> STATED EXERCISE: Could you continue the mailing-list reply below, about the patch that makes alloc_contig_range handle free hugetlb pages, from the point where it stops? Leave the items that come after it alone.

> DOCUMENT EXCERPT:
────────────────────────────────────────

All of lore.kernel.org
 help / color / mirror / Atom feed
From: Mike Kravetz <mike.kravetz@oracle.com>
To: Oscar Salvador <osalvador@suse.de>,
	Andrew Morton <akpm@linux-foundation.org>
Cc: Vlastimil Babka <vbabka@suse.cz>,
	David Hildenbrand <david@redhat.com>,
	Michal Hocko <mhocko@kernel.org>,
	Muchun Song <songmuchun@bytedance.com>,
	linux-mm@kvack.org, linux-kernel@vger.kernel.org
Subject: Re: [PATCH v7 5/7] mm: Make alloc_contig_range handle free hugetlb pages
Date: Tue, 13 Apr 2021 15:29:02 -0700	[thread overview]
Message-ID: <338f73f5-cff6-61c1-5252-01d9b30be627@oracle.com> (raw)
In-Reply-To: <20210413104747.12177-6-osalvador@suse.de>

On 4/13/21 3:47 AM, Oscar Salvador wrote:
> alloc_contig_range will fail if it ever sees a HugeTLB page within the
> range we are trying to allocate, even when that page is free and can be
> easily reallocated.
> This has proved to be problematic for some users of alloc_contic_range,
> e.g: CMA and virtio-mem, where those would fail the call even when those
> pages lay in ZONE_MOVABLE and are free.
> 
> We can do better by trying to replace such page.
> 
> Free hugepages are tricky to handle so as to no userspace application
> notices disruption, we need to replace the current free hugepage with
> a new one.
> 
> In order to do that, a new function called alloc_and_dissolve_huge_page
> is introduced.
> This function will first try to get a new fresh hugepage, and if it
> succeeds, it will replace the old one in the free hugepage pool.
> 
> The free page replacement is done under hugetlb_lock, so no external
> users of hugetlb will notice the change.

────────────────────────────────────────

> DATA LINES:

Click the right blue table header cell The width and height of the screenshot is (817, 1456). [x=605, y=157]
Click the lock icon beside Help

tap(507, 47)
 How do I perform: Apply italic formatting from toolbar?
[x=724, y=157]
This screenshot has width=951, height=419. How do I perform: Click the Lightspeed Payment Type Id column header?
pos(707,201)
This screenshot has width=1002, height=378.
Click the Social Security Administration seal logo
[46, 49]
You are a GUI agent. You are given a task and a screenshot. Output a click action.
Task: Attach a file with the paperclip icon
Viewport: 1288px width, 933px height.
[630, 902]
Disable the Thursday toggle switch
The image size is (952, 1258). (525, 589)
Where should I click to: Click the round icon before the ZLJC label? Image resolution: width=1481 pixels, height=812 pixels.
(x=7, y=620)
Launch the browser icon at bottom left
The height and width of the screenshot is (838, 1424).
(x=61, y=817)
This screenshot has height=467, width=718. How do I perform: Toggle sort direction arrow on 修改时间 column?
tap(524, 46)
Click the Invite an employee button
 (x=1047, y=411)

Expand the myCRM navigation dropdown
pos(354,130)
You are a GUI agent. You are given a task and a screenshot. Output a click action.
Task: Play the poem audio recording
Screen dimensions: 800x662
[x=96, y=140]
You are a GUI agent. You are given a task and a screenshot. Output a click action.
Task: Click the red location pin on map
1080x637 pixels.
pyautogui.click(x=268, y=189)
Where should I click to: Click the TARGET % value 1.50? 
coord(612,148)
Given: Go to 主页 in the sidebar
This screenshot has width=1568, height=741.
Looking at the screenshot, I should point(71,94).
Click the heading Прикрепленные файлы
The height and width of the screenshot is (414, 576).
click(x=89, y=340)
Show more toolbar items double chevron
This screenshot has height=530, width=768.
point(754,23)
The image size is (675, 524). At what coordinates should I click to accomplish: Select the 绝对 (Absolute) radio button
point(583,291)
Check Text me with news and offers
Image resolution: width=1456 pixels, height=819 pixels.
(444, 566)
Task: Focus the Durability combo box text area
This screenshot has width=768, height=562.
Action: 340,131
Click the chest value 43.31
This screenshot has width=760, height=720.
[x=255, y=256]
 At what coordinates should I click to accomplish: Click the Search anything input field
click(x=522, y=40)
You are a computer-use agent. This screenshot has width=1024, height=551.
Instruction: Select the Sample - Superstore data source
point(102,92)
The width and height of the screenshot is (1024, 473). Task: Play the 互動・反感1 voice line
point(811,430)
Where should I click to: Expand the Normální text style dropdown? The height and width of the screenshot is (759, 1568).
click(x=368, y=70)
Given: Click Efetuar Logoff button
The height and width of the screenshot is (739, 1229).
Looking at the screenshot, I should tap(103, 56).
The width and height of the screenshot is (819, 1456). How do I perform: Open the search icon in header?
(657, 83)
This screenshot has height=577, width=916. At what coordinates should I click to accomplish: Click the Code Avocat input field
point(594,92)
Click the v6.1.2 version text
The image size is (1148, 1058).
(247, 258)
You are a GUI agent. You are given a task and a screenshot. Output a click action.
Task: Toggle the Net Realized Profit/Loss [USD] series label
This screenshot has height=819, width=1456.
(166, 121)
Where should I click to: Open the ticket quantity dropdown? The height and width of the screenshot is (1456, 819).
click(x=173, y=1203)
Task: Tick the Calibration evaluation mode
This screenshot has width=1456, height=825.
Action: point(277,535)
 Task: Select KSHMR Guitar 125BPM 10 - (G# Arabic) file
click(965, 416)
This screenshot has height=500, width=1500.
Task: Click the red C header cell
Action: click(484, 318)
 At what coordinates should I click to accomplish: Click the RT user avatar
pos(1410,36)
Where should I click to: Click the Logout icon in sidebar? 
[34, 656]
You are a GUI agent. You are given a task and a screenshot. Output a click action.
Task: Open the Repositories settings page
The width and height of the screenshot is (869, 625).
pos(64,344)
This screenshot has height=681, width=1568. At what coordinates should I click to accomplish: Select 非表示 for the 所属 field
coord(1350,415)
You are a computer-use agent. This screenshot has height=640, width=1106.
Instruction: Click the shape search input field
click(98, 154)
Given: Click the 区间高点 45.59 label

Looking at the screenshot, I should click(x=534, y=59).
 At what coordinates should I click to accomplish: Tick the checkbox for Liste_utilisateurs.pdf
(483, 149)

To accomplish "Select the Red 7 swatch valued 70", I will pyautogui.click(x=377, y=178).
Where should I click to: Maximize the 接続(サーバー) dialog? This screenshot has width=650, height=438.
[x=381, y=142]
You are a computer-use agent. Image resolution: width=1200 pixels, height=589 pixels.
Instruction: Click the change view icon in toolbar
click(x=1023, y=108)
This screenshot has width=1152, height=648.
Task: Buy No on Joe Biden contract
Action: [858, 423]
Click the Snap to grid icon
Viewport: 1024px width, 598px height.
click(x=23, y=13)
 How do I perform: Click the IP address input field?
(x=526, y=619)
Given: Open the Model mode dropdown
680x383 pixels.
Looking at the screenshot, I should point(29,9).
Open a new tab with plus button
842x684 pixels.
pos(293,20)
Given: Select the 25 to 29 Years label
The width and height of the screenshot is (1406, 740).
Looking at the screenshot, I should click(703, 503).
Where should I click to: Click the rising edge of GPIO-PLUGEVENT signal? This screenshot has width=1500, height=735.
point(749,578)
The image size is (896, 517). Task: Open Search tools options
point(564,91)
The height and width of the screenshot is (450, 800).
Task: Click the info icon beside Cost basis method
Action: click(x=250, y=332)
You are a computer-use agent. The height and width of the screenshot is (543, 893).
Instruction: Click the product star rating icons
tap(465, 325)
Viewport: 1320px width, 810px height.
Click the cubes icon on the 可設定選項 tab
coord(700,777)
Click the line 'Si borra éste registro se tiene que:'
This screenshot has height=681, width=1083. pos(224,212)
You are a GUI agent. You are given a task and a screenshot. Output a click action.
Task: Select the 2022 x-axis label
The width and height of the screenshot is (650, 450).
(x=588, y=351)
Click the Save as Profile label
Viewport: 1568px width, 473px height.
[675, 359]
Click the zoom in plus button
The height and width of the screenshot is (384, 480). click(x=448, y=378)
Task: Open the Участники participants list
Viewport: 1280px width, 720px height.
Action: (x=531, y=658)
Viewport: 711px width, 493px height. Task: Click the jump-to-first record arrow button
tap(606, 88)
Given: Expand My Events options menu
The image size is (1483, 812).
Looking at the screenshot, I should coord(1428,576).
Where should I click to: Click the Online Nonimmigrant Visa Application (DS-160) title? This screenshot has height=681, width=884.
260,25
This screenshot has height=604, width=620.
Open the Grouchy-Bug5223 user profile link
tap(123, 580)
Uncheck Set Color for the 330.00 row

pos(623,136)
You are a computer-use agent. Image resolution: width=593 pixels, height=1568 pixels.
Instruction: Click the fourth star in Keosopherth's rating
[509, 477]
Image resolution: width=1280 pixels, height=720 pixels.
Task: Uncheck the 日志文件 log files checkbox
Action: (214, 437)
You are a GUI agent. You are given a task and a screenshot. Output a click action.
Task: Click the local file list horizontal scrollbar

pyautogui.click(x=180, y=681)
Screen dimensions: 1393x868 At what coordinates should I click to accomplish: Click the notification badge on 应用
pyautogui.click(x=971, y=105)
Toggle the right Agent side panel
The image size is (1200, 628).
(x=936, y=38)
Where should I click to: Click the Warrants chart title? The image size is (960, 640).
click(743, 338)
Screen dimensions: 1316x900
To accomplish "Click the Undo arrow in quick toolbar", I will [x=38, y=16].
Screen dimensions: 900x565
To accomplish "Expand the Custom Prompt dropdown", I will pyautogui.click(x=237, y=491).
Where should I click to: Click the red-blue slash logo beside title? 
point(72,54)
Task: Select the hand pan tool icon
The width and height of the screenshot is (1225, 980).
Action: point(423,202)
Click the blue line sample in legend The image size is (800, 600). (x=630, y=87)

────────────────────────────────────────

> RESPONSE TO THIS EXERCISE:
> To allocate the new huge page, we use alloc_buddy_huge_page(), so we
> do not have to deal with any counters, and prep_new_huge_page() is not
> called. This is valulable because in case we need to free the new page,
> we only need to call __free_pages().
> 
> Once we know that the page to be replaced is a genuine 0-refcounted
> huge page, we remove the old page from the freelist by remove_hugetlb_page().
> Then, we can call __prep_new_huge_page() and __prep_account_new_huge_page()
> for the new huge page to properly initialize it and increment the
> hstate->nr_huge_pages counter (previously decremented by
> remove_hugetlb_page()).
> Once done, the page is enqueued by enqueue_huge_page() and it is ready
> to be used.
> 
> There is one tricky case when
> page's refcount is 0 because it is in the process of being released.
> A missing PageHugeFreed bit will tell us that freeing is in flight so
> we retry after dropping the hugetlb_lock. The race window should be
> small and the next retry should make a forward progress.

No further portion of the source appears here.